Jitter Attenuator Questions

Discussion created by caugusta Employee on Mar 19, 2018
Latest reply on Mar 23, 2018 by kpeker

Team, customer has the following questions. 

  • 1) I need a recommendation for an IC to clean up a differential-pair clock signal which has a frequency around 250MHz, having SSC behavior (0..-5000PPM frequency modulation, 30..33KHz modulation frequency, ideally triangular modulation).
  • The high-frequency jitter needs to be eliminated (max jitter output to be on the order of <<10ps pp), while the low-frequency SSC behavior needs to be completely preserved, including all nonideal/nonlinear signal (frequency modulation) behaviors.
  • If all signal artifacts up to at least 1MHz can be preserved that would probably suffice, with all nonideal behavior above that frequency, including the jitter as mentioned, removed.
  • The IC should ideally be able to produce two differential-pair output clones of the cleaned-up clock signal.

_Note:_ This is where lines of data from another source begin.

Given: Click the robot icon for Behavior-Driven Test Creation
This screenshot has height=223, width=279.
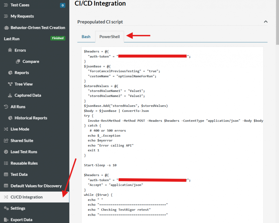Looking at the screenshot, I should coord(6,28).
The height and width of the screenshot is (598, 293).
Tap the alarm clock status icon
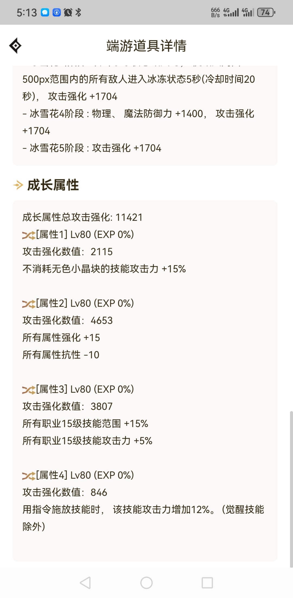pyautogui.click(x=68, y=12)
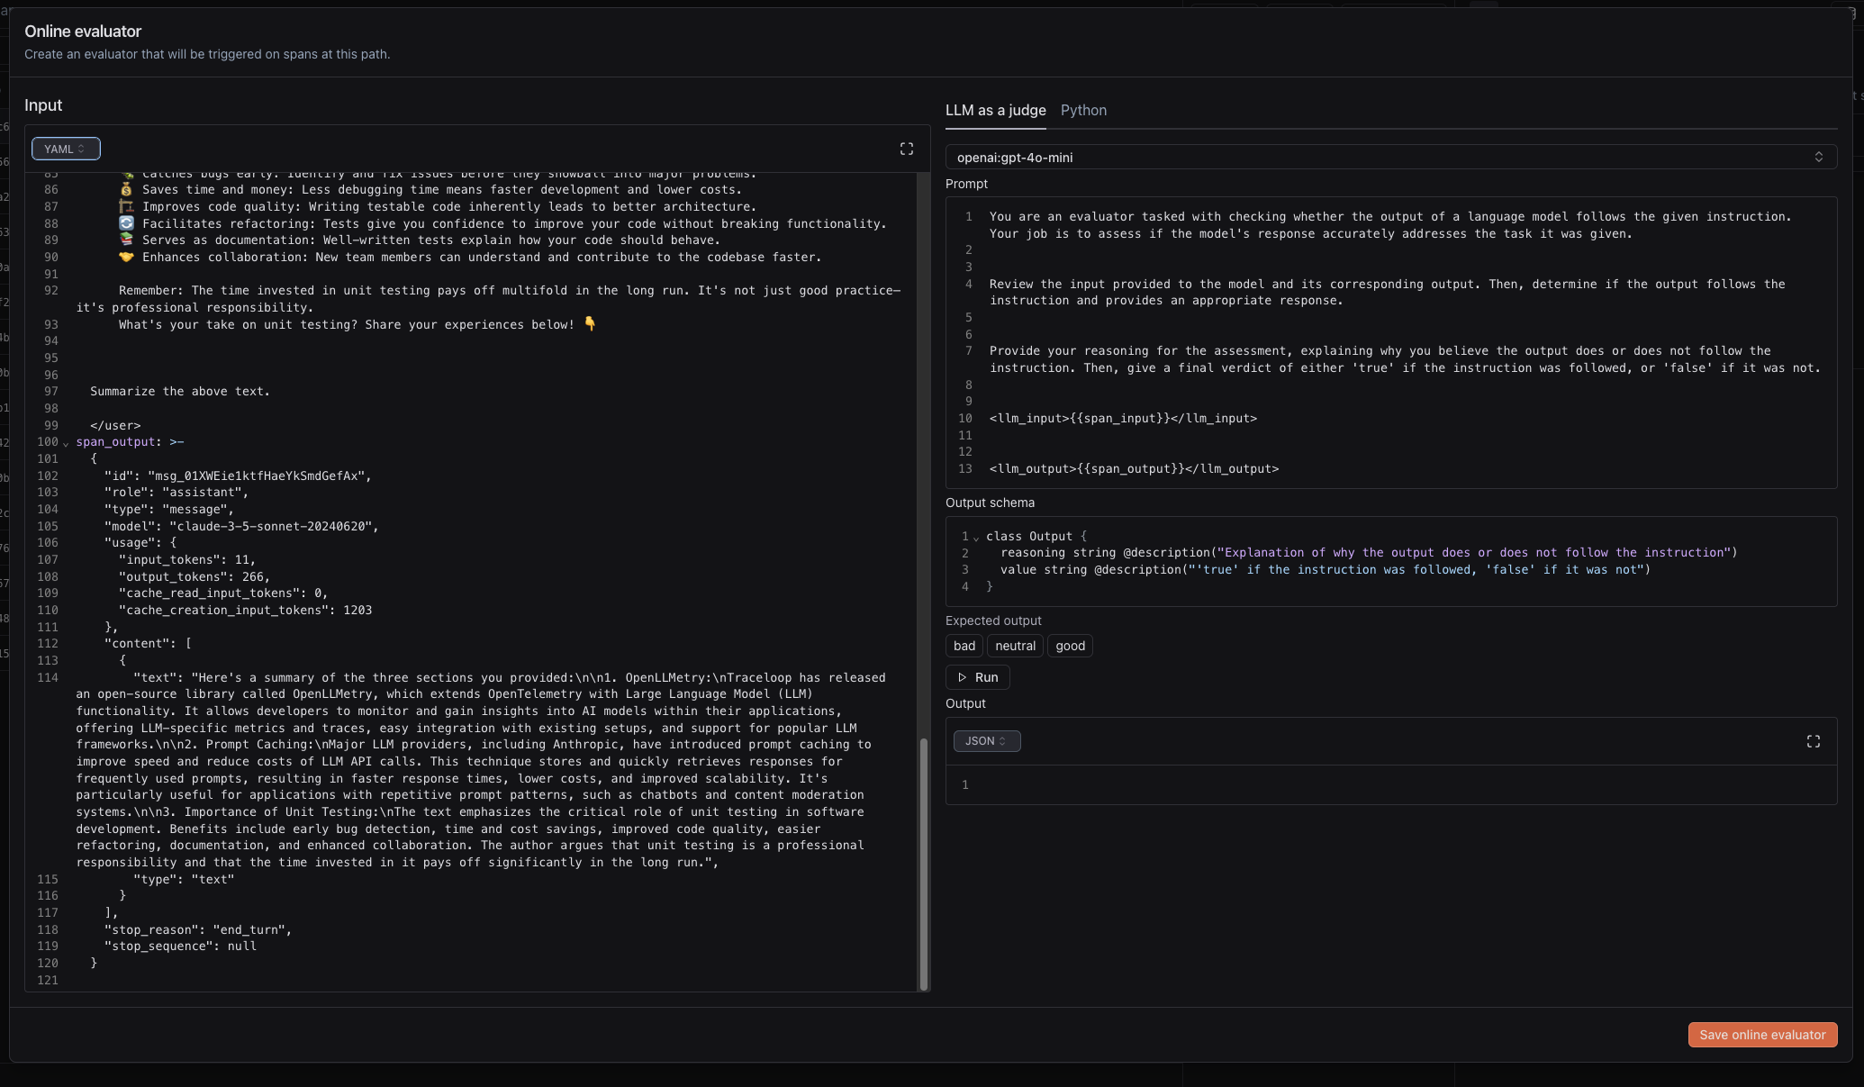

The IC should also ideally be able to handle more than one input signal at a time, e.g., be able to handle cleaning up to four input signals.
  • The HMC7044 was suggested, PLL2 needed to be used per the loop bandwidth required.
  • The output jitter is key, but only over the first ten or so output cycles (relative to any given earlier output clock edge).  How can the datasheet phase noise and jitter specs be translated into some metric which will indicate what the max peak-to-peak near-in-time time-domain jitter would be?
  • 2) Given that an appropriate clock-cleaning IC is employed, a related requirement is to make a very accurate measurement of the peak frequency achieved during the SSC modulation period.
  • As indicated above, the peak clock frequency is about 250MHz, and while the frequency is known up front to an accuracy of about +/-300PPM, the frequency needs to be measured more accurately to within +/-50PPM or better. 
  • The accurate frequency measurement needs to be performed in real time over no more than about 40 clock cycles (150ns or so).  Repeated passes, with repeated measurements of the SSC peak frequency being made, could be done if necessary, up to a max of about 250 passes.
  • Bench-top test equipment could be used as a last resort, however it is preferred to include the needed measurement circuitry as part of a larger PCB design.
  • 3) Further related to all of this is the AD9577, whose datasheet shows in Fig.29 a plot of output frequency variation with time, with the plot having an apparent resolution/accuracy of better than 1:10000 (100PPM).
  • The plot's frequency extremes are seen to last much shorter than 1us.  How can the frequencies of the short-duration peaks be determined to such accuracy?  What test equipment is used to produce such a plot?
  • And, is the plot produced in real time, or is the plot the result of many repeated passes, with exactly-similar output signal behavior expected/required on each pass, in order to build up a nicely-averaged view of the signal behavior over time?